(STORED DATA Opens)

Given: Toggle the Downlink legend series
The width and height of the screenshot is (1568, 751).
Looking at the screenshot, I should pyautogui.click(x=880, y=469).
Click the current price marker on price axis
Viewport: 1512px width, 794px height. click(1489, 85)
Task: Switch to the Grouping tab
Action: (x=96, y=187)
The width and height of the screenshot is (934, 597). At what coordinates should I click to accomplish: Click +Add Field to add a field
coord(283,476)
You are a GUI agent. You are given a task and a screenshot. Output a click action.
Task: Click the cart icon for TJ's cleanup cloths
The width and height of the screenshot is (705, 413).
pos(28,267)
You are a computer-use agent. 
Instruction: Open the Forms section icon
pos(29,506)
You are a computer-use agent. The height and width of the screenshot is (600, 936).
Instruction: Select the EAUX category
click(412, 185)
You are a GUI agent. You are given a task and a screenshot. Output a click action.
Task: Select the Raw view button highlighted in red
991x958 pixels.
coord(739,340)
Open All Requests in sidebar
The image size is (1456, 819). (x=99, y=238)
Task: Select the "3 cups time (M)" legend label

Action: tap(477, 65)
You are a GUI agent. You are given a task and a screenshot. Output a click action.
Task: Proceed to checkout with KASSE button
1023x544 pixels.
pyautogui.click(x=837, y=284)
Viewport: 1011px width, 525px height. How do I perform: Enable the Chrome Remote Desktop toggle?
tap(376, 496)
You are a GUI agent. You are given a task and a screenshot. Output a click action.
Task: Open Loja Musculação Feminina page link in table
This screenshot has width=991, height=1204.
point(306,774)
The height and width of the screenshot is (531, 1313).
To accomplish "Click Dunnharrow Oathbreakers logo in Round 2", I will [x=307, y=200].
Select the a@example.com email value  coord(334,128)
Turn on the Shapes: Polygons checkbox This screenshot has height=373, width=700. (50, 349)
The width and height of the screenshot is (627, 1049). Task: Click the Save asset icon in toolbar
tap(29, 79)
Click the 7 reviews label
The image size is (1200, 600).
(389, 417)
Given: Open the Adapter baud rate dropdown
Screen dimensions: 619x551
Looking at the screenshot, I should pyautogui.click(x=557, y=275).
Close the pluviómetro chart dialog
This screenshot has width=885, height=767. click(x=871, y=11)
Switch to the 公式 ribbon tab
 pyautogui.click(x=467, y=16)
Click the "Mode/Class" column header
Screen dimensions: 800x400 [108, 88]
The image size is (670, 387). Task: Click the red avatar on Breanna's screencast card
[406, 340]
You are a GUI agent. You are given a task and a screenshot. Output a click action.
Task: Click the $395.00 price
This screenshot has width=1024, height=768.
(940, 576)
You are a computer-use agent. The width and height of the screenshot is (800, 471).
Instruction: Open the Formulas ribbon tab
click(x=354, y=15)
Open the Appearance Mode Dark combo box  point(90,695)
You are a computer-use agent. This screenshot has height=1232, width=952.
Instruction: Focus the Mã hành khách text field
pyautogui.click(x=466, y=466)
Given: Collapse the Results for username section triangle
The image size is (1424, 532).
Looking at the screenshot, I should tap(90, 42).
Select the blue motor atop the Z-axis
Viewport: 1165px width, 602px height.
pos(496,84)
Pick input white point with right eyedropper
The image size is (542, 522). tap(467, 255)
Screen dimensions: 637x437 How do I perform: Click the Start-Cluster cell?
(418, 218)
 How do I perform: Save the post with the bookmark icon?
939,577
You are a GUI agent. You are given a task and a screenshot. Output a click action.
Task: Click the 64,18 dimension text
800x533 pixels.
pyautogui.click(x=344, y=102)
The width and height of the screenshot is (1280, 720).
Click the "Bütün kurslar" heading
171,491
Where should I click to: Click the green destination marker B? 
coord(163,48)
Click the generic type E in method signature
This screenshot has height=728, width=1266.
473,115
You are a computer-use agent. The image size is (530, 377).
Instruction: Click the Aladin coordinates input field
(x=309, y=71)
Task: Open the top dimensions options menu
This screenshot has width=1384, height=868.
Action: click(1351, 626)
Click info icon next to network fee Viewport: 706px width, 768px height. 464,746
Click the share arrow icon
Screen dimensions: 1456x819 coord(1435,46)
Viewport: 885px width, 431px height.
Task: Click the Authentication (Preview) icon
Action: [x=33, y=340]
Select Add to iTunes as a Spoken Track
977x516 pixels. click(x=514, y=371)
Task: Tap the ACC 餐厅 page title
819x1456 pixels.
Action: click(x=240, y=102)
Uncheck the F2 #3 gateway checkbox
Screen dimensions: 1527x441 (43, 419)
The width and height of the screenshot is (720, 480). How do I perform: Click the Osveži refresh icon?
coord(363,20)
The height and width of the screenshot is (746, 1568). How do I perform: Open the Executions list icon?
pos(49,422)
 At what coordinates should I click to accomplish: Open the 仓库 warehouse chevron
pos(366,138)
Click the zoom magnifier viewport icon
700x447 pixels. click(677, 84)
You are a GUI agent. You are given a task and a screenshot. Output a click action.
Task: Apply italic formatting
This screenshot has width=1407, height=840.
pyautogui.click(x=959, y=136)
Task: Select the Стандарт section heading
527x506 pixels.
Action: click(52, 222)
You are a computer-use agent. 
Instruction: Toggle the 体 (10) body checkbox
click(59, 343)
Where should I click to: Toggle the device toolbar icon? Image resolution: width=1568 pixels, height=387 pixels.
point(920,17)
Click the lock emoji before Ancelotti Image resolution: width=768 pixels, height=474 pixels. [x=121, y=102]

(STORED DATA Closes)

All of the data is to be transcribed exactly as written.

_EXERCISE RESULT_
Given: Toggle the Downlink legend series
The width and height of the screenshot is (1568, 751).
Looking at the screenshot, I should pyautogui.click(x=880, y=469).
Click the current price marker on price axis
Viewport: 1512px width, 794px height. click(1489, 85)
Task: Switch to the Grouping tab
Action: (x=96, y=187)
The width and height of the screenshot is (934, 597). At what coordinates should I click to accomplish: Click +Add Field to add a field
coord(283,476)
You are a GUI agent. You are given a task and a screenshot. Output a click action.
Task: Click the cart icon for TJ's cleanup cloths
The width and height of the screenshot is (705, 413).
pos(28,267)
You are a computer-use agent. 
Instruction: Open the Forms section icon
pos(29,506)
You are a computer-use agent. The height and width of the screenshot is (600, 936).
Instruction: Select the EAUX category
click(412, 185)
You are a GUI agent. You are given a task and a screenshot. Output a click action.
Task: Select the Raw view button highlighted in red
991x958 pixels.
coord(739,340)
Open All Requests in sidebar
The image size is (1456, 819). (x=99, y=238)
Task: Select the "3 cups time (M)" legend label

Action: tap(477, 65)
You are a GUI agent. You are given a task and a screenshot. Output a click action.
Task: Proceed to checkout with KASSE button
1023x544 pixels.
pyautogui.click(x=837, y=284)
Viewport: 1011px width, 525px height. How do I perform: Enable the Chrome Remote Desktop toggle?
tap(376, 496)
You are a GUI agent. You are given a task and a screenshot. Output a click action.
Task: Open Loja Musculação Feminina page link in table
This screenshot has width=991, height=1204.
point(306,774)
The height and width of the screenshot is (531, 1313).
To accomplish "Click Dunnharrow Oathbreakers logo in Round 2", I will [x=307, y=200].
Select the a@example.com email value  coord(334,128)
Turn on the Shapes: Polygons checkbox This screenshot has height=373, width=700. (50, 349)
The width and height of the screenshot is (627, 1049). Task: Click the Save asset icon in toolbar
tap(29, 79)
Click the 7 reviews label
The image size is (1200, 600).
(389, 417)
Given: Open the Adapter baud rate dropdown
Screen dimensions: 619x551
Looking at the screenshot, I should pyautogui.click(x=557, y=275).
Close the pluviómetro chart dialog
This screenshot has width=885, height=767. click(x=871, y=11)
Switch to the 公式 ribbon tab
 pyautogui.click(x=467, y=16)
Click the "Mode/Class" column header
Screen dimensions: 800x400 [108, 88]
The image size is (670, 387). Task: Click the red avatar on Breanna's screencast card
[406, 340]
You are a GUI agent. You are given a task and a screenshot. Output a click action.
Task: Click the $395.00 price
This screenshot has width=1024, height=768.
(940, 576)
You are a computer-use agent. The width and height of the screenshot is (800, 471).
Instruction: Open the Formulas ribbon tab
click(x=354, y=15)
Open the Appearance Mode Dark combo box  point(90,695)
You are a computer-use agent. This screenshot has height=1232, width=952.
Instruction: Focus the Mã hành khách text field
pyautogui.click(x=466, y=466)
Given: Collapse the Results for username section triangle
The image size is (1424, 532).
Looking at the screenshot, I should tap(90, 42).
Select the blue motor atop the Z-axis
Viewport: 1165px width, 602px height.
pos(496,84)
Pick input white point with right eyedropper
The image size is (542, 522). tap(467, 255)
Screen dimensions: 637x437 How do I perform: Click the Start-Cluster cell?
(418, 218)
 How do I perform: Save the post with the bookmark icon?
939,577
You are a GUI agent. You are given a task and a screenshot. Output a click action.
Task: Click the 64,18 dimension text
800x533 pixels.
pyautogui.click(x=344, y=102)
The width and height of the screenshot is (1280, 720).
Click the "Bütün kurslar" heading
171,491
Where should I click to: Click the green destination marker B? 
coord(163,48)
Click the generic type E in method signature
This screenshot has height=728, width=1266.
473,115
You are a computer-use agent. The image size is (530, 377).
Instruction: Click the Aladin coordinates input field
(x=309, y=71)
Task: Open the top dimensions options menu
This screenshot has width=1384, height=868.
Action: click(1351, 626)
Click info icon next to network fee Viewport: 706px width, 768px height. 464,746
Click the share arrow icon
Screen dimensions: 1456x819 coord(1435,46)
Viewport: 885px width, 431px height.
Task: Click the Authentication (Preview) icon
Action: [x=33, y=340]
Select Add to iTunes as a Spoken Track
977x516 pixels. click(x=514, y=371)
Task: Tap the ACC 餐厅 page title
819x1456 pixels.
Action: click(x=240, y=102)
Uncheck the F2 #3 gateway checkbox
Screen dimensions: 1527x441 (43, 419)
The width and height of the screenshot is (720, 480). How do I perform: Click the Osveži refresh icon?
coord(363,20)
The height and width of the screenshot is (746, 1568). How do I perform: Open the Executions list icon?
pos(49,422)
 At what coordinates should I click to accomplish: Open the 仓库 warehouse chevron
pos(366,138)
Click the zoom magnifier viewport icon
700x447 pixels. click(677, 84)
You are a GUI agent. You are given a task and a screenshot. Output a click action.
Task: Apply italic formatting
This screenshot has width=1407, height=840.
pyautogui.click(x=959, y=136)
Task: Select the Стандарт section heading
527x506 pixels.
Action: click(52, 222)
You are a computer-use agent. 
Instruction: Toggle the 体 (10) body checkbox
click(59, 343)
Where should I click to: Toggle the device toolbar icon? Image resolution: width=1568 pixels, height=387 pixels.
point(920,17)
Click the lock emoji before Ancelotti Image resolution: width=768 pixels, height=474 pixels. [x=121, y=102]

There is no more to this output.